Kinetics of iodide uptake and efflux in various human thyroid cancer cells by expressing sodium iodide symporter gene via a recombinant adenovirus.

We evaluated the potential of radioiodide therapy in human sodium iodide symporter (hNIS)-defective thyroid cancer cells via exogenous hNIS expression. Three human thyroid cancer cells (ARO, FRO and NPA) of different origin were transduced by a recombinant adenovirus encoding hNIS expression cassette (Rad-hNIS). The cells were efficiently transduced by a recombinant adenovirus in a virus dose-dependent manner. Consequently, the hNIS protein could be readily detected by Western blot analysis 48-h post-infection at 10 infectious virus particles per cell. These hNIS-transduced cells actively transported iodide into the cytoplasm at the level of 11635.3, 61571.6, and 19367.5 pmoles/10(6) cells in ARO, FRO, and NPA, respectively. However, a significant amount of iodide was eluted to an iodide-free media within 60 min in all the cell lines. RT-PCR analysis revealed that the expression of genes related to iodide trapping (Tg, TSHR and TPO) was dramatically downregulated in these cells.

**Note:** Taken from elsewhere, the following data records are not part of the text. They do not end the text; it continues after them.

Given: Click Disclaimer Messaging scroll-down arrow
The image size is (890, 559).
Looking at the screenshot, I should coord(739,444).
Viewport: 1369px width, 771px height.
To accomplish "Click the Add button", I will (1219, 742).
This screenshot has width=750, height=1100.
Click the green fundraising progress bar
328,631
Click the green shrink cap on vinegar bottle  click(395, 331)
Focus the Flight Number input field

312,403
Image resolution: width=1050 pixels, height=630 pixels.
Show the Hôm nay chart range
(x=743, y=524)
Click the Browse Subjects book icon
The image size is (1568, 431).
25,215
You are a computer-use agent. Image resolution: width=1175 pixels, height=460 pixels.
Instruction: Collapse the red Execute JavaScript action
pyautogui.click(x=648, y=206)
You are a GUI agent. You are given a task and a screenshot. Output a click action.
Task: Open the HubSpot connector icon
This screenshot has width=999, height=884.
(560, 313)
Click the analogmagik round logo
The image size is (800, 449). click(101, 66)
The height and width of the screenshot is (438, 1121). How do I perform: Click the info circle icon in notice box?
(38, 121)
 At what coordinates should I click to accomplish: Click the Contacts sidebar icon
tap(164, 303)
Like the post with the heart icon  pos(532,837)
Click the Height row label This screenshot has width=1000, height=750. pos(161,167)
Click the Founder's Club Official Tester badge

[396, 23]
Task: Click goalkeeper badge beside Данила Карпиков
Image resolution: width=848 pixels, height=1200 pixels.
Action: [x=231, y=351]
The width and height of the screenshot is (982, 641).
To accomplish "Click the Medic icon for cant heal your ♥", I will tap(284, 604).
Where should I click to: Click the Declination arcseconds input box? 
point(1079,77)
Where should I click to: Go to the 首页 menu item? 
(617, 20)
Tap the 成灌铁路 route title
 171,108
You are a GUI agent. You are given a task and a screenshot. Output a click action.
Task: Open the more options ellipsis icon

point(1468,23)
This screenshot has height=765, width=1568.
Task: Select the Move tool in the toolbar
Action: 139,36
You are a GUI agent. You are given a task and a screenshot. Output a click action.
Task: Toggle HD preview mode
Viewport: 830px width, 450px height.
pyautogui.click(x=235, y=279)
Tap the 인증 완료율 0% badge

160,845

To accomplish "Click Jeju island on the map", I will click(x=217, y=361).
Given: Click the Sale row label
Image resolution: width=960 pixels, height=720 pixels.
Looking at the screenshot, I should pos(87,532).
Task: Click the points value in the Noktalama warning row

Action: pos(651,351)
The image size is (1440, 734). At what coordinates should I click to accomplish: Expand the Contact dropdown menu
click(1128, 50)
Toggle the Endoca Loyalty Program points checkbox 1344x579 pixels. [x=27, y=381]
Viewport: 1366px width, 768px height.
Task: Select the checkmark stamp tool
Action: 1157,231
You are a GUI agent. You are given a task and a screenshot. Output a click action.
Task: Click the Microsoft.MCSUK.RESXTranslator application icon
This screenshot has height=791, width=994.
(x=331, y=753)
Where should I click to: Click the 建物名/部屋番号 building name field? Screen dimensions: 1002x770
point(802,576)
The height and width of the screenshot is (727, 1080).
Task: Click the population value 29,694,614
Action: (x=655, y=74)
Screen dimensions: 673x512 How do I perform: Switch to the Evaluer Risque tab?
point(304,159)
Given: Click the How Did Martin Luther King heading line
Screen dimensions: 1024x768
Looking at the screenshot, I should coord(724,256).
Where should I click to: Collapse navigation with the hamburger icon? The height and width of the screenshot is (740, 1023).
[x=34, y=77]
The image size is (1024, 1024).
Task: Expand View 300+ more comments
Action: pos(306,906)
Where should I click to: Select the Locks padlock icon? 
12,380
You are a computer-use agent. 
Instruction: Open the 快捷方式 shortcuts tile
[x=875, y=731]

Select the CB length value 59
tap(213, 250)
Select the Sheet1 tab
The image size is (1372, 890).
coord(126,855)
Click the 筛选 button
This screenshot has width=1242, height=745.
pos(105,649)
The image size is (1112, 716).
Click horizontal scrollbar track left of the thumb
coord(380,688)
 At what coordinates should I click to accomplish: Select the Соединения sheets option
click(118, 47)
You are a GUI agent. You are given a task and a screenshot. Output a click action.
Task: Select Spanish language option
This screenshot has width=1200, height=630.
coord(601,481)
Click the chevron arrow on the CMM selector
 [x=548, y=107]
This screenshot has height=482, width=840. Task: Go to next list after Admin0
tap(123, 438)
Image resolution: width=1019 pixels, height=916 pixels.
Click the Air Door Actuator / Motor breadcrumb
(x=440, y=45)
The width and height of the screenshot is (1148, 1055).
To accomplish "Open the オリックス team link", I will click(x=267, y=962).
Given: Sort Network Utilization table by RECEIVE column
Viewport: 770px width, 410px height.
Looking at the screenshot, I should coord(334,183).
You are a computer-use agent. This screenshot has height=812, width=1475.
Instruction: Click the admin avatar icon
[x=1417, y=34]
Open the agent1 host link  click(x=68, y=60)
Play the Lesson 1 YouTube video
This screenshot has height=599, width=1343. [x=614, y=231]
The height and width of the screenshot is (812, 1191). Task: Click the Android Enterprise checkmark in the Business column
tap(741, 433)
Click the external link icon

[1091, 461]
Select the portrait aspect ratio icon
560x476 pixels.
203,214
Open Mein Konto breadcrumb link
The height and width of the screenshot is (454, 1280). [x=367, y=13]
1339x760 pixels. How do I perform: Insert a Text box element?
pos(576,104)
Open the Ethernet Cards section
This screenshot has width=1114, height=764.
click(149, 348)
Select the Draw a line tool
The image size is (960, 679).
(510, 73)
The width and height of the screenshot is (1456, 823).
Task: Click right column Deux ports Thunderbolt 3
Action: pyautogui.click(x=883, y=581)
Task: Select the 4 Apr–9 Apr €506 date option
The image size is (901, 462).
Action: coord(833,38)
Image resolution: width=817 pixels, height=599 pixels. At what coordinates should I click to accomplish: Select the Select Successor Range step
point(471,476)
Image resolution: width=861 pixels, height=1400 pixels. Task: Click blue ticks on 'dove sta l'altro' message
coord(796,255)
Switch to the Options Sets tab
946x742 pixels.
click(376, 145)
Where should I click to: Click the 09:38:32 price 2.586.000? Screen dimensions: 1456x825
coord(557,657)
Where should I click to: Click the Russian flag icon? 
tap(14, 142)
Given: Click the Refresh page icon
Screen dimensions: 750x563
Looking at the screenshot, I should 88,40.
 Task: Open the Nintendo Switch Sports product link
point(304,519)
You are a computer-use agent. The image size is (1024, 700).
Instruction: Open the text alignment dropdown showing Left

The present study indicates that functional hNIS can be efficiently expressed and is responsible for active transport of iodide in hNIS-negative human thyroid cancer cells by a recombinant adenovirus. However, the human thyroid cancer cells, along with downregulation of iodide metabolism-related gene expression, lose the ability to maintain iodide. Therefore, these kinetic characteristics of iodide uptake and efflux may limit the therapeutic potential of hNIS/radioiodide-based treatment following exogenous hNIS expression in human thyroid cancer.